5. Дифференциация (3-7 дней)

  1. Через три дня после покрытия, собирать 50 мкл среднего от каждой скважины 96-хорошо пластины и заморозить при температуре-20 ° C, затем аспирационная остаточного среднего.
  2. Добавьте 1 мл и 100 мкл остеокластов индукции среднего в каждую лунку 24-ну плиты и плиты 96-луночных, соответственно.
  3. Инкубируйте при 37 ° C в течение 2 дней.
  4. Собирать 50 мкл среды от каждой скважины и аспирационная остаточного среднего.
  5. Добавьте остеокластов индукции среднего в каждой скважине.
  6. Инкубируйте при 37 ° C, за 1 день.
    Примечание: В этот момент времени, большие, многоядерные остеокласты следует рассматривать под инвертированным микроскопом (рис. 2A).
  7. Если не видны остеокласты, измените среднего индукции остеокластов и наблюдать ежедневно, пока не видел остеокластов.
  8. Соберите 50 мкл среды от каждой скважины 96-луночных пластины после того, как сформировались остеокластов.

6. тартрата пятнать устойчивостью кислой фосфатазы (ловушка)

Примечание: Зрелые остеокластов может присутствовать после 6-7 дней в vitro культуры (шаг 4).

  1. Аспирационная среднего и мыть нежно 3 раза с ПБС.
  2. Исправить ячейки в каждой скважине 96-луночных пластины с 100 мкл раствора исправление для 30 s при комнатной температуре.
  3. После фиксации аспирационная решения и мыть нежно 3 раза с деионизированную воду подогретую до 37 ° C. Аспирационная деионизированную воду.
  4. 100 мкл ЛОВУШКУ пятно в каждой скважине 96-луночных пластины и место пластину в инкубаторе при 37 ° C 30 мин и щит от света.
  5. После окрашивания, аспирационная ЛОВУШКУ пятно и осторожно промойте деионизованной воды 3 раза.
  6. Остеокласты изображения с помощью инвертированного микроскопа при 40 кратном.

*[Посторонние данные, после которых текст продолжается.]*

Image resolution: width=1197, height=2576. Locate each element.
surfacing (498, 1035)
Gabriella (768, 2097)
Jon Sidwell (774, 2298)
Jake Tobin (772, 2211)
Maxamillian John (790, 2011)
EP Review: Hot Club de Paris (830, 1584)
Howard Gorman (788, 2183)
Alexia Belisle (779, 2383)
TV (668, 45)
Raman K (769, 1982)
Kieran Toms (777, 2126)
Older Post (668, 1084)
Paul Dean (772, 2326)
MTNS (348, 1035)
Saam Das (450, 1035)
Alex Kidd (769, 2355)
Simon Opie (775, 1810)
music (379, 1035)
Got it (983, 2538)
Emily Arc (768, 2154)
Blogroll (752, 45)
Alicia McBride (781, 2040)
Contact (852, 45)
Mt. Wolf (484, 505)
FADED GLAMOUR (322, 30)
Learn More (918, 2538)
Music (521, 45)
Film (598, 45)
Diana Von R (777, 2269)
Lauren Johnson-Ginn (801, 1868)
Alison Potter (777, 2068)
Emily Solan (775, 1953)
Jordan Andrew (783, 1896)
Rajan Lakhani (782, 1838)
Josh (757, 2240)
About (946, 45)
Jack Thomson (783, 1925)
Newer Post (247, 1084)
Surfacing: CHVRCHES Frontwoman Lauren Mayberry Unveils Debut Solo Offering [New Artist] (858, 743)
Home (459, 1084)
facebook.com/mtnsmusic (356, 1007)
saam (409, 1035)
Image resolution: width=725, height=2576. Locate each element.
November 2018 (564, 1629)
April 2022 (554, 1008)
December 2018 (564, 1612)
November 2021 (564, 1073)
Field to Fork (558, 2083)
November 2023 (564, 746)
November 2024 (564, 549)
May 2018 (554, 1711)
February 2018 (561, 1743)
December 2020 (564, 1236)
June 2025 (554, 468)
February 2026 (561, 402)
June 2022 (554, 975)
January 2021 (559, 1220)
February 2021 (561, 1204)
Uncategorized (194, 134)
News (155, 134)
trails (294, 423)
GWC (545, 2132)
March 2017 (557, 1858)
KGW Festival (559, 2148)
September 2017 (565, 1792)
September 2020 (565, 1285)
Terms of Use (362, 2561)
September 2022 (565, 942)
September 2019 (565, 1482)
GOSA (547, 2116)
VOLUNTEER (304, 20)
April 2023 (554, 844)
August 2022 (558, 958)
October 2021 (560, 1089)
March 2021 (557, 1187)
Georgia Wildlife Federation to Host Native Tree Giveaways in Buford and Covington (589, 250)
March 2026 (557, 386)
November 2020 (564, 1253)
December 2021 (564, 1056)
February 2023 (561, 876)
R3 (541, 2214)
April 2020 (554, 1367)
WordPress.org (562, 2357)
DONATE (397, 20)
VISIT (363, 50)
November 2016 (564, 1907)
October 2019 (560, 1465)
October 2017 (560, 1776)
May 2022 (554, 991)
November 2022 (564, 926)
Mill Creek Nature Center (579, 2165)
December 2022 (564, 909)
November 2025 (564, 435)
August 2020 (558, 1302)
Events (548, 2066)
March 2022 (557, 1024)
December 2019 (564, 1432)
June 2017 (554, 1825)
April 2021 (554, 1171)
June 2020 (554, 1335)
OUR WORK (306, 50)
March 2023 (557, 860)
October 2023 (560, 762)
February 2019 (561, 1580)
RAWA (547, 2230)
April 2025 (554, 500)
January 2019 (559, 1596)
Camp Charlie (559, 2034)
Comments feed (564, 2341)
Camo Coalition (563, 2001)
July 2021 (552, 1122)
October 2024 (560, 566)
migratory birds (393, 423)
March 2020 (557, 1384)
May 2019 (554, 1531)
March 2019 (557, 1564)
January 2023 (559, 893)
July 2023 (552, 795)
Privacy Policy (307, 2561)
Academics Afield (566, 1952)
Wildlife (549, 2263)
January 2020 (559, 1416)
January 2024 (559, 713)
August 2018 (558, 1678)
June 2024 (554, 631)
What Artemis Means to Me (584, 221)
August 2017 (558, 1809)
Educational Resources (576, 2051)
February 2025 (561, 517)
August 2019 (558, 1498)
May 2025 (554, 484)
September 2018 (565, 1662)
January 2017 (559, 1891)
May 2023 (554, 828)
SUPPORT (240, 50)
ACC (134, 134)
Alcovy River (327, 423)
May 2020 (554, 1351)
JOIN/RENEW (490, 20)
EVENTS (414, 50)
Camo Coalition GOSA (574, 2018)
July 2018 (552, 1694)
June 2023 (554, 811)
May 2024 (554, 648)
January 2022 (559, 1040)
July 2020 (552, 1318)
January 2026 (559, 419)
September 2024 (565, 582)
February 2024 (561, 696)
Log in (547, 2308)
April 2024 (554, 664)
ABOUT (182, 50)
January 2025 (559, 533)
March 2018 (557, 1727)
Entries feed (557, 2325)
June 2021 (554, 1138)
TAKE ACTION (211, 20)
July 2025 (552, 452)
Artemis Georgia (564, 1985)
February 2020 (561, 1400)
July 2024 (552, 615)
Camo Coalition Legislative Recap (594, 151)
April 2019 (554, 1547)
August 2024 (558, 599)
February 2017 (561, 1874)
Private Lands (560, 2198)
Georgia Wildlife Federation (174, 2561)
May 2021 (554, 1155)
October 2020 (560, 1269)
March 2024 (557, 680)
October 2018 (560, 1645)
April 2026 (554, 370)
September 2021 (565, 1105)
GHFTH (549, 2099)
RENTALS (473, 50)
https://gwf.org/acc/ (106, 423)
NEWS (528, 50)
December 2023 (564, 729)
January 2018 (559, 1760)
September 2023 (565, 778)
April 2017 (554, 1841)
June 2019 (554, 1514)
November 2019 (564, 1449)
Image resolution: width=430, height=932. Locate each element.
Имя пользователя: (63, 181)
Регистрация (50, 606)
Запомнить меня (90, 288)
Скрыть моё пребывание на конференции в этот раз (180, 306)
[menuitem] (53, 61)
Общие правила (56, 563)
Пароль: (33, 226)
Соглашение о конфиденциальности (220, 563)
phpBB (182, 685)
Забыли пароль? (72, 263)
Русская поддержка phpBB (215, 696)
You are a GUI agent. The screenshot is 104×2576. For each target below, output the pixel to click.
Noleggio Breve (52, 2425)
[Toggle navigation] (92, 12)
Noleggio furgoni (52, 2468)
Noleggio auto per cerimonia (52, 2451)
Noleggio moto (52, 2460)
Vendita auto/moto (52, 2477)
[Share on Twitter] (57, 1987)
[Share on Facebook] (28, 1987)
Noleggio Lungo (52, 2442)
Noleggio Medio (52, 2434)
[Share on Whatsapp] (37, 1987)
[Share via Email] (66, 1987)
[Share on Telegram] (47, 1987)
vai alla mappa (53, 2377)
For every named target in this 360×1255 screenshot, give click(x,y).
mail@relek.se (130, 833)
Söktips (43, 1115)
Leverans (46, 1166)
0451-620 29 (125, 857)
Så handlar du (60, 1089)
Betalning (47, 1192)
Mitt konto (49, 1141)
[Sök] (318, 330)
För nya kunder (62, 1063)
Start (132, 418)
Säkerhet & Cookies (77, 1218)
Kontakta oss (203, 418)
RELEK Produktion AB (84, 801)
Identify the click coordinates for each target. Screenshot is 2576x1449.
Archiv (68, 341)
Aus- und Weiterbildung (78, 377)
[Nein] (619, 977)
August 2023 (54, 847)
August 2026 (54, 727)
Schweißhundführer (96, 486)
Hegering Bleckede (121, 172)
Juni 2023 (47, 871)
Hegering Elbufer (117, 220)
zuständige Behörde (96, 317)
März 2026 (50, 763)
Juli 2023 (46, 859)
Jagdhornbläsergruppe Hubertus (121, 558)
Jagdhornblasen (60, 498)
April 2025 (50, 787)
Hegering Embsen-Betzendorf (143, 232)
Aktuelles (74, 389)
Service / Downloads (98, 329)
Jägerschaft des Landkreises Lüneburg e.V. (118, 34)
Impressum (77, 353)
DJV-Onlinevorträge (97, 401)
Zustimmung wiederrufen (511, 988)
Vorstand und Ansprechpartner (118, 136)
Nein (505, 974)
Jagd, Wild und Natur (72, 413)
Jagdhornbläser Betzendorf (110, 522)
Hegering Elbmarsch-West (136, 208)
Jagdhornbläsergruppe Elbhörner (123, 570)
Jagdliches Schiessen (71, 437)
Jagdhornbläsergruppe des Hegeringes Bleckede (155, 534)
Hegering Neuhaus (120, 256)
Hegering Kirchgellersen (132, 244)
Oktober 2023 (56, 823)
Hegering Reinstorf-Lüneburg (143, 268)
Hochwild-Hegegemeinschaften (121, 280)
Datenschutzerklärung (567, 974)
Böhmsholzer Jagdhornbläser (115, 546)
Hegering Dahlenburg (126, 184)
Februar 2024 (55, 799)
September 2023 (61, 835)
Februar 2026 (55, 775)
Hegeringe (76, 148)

7. ЛОВУШКУ активности количественная оценка питательной среды

  1. Сбор 30 мкл культуры супернатанта от каждой скважины 96-луночных пластины из шага 5.1, 5.4 и 5.8; Используйте 30 мкл-культивированный остеокластов индукции среды как отрицательный контроль. Поместите образцы в новой 96-луночных пластины.
  2. Добавление 90 мкл mixture(1.5.5) субстрата в каждой скважине 96-луночных пластины.
  3. Место пластину в инкубаторе при 37 ° C 1 h и щит от света.
  4. Остановите реакции, добавляя 50 мкл 3 M NaOH в каждой скважине 96-луночных пластины.
  5. Измерения theabsorbance на длине волны 405 нм.

8. западный Blotting

Примечание: После 6-7 дней в vitro культуры в пластину 24-Ну, Зрелые остеокласты должны быть видны.

  1. Аспирационная среды.
  2. Мыть нежно с предварительно охлажденный 1 x PBS 3 раза.
  3. Аспирационная PBS.
  4. 100 мкл 1 x SDS лизис буфера содержащий ингибитор протеазы коктейль.
  5. Лизатов тепла при 105 ° C 10 мин и центрифуги на 12 000 × g и 4 ° C на 10 мин собирать supernatants, содержащие белки.
  6. Отдельные лизатов, содержащие 30 мкг белка на 10% SDS-PAGE11 и затем передать винилидена фторида (PVDF) мембраны.
  7. Блокировать мембраны с 5% обезжиренное молоко за 30 мин.
  8. Инкубации мембран с анти ящера, анти P-S6, анти S6, анти β-актина в 1:1,000 разрежения в 5% обезжиренное молоко при температуре 4 ° C на ночь.
  9. Вымойте мембраны с трис буфер солевой с Tween-20 (TBST) для 10 мин при комнатной температуре.
  10. Повторите шаг 8,9 дважды.
  11. Инкубации мембран с пероксидазой хрена (ПХ)-конъюгированных IgG антитела анти мыши или кролика на 1:5,000 разрежения в 5% обезжиренное молоко в течение 1 ч при комнатной температуре.
  12. Вымойте мембраны 3 раза с TBST 10 мин при комнатной температуре.
  13. Хемилюминесцентный детектор добавить Западной Хемилюминесцентный субстрат HRP на мембранах и инкубировать в течение 5 мин при комнатной температуре. Слейте излишки субстрата и разоблачить помарки для рентгеновской пленки.

Subscription Required. Please recommend JoVE to your librarian.

Representative Results

Используя настоящий Протокол, большое количество гигантских остеокласты были замечены на день 6; Если не видны гигантских остеокласты, еще один день дифференцировки остеокластов может быть необходимо (рис. 1). Формирование успешных остеокластов был подтвержден ловушек, окрашиванию (рисунок 2A). Остеокласты были гигантские клетки вино красный/фиолетовый с более чем 3 ядрами. Более чем 250 остеокласты были получены в каждой скважине 96-луночных пластины в WT BMMs (рис. 4A).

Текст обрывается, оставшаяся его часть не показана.